Ia menambahkan, swasembada pangan tidak cukup hanya dilihat dari sisi kuantitas produksi, melainkan juga harus menjamin aspek keamanan pangan (food safety). Produk peternakan yang beredar di masyarakat harus dipastikan aman, sehat, dan layak konsumsi.

- Advertisement -

Dalam konteks tersebut, Guru Besar IPB University menilai keberadaan BBVet memiliki peran strategis dalam mendukung sistem pangan nasional, khususnya melalui fungsi pengawasan, pengujian, dan pencegahan penyakit hewan.
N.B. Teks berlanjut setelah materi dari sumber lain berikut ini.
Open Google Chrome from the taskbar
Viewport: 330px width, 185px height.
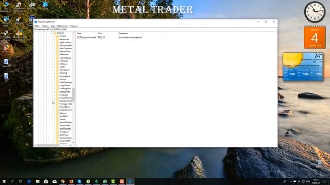pos(63,181)
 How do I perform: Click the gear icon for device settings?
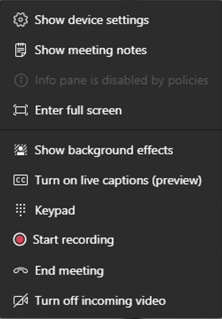21,20
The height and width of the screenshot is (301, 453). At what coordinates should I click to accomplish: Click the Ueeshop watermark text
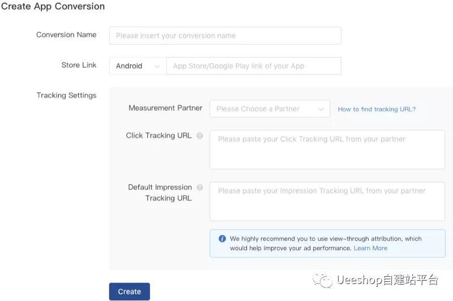(x=387, y=280)
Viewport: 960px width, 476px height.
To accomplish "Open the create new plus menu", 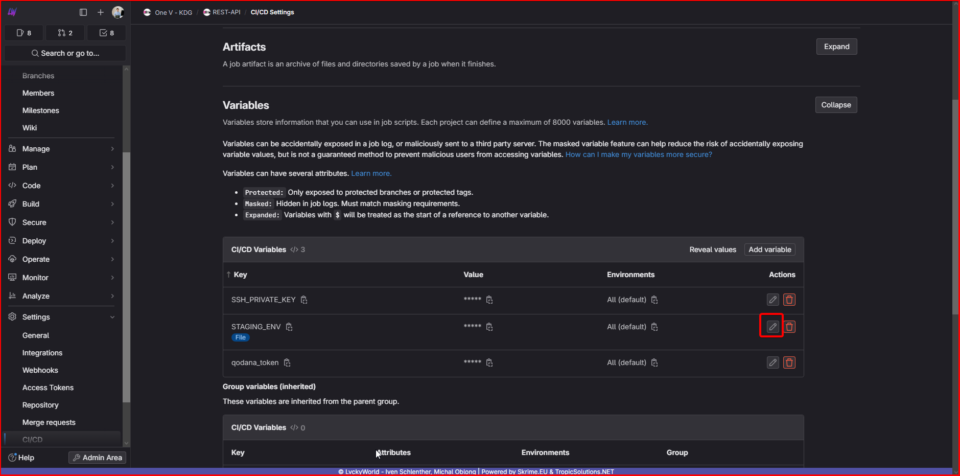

Prof. Rokhmin juga mengapresiasi BBVet Wates yang telah ditetapkan sebagai pusat rujukan veteriner untuk kawasan ASEAN. Selain itu, sertifikat yang diterbitkan oleh BBVet Wates disebut telah mendapat pengakuan di tingkat internasional.

“Ini menunjukkan bahwa kapasitas dan kualitas kerja BBVet Wates sudah diakui secara global. Dalam konteks ini, kinerjanya cukup bagus dan patut kita syukuri,” katanya.

Meski demikian, ia menekankan pentingnya penguatan peran balai veteriner agar semakin optimal dalam mendukung swasembada protein hewani dan ketahanan pangan nasional ke depan.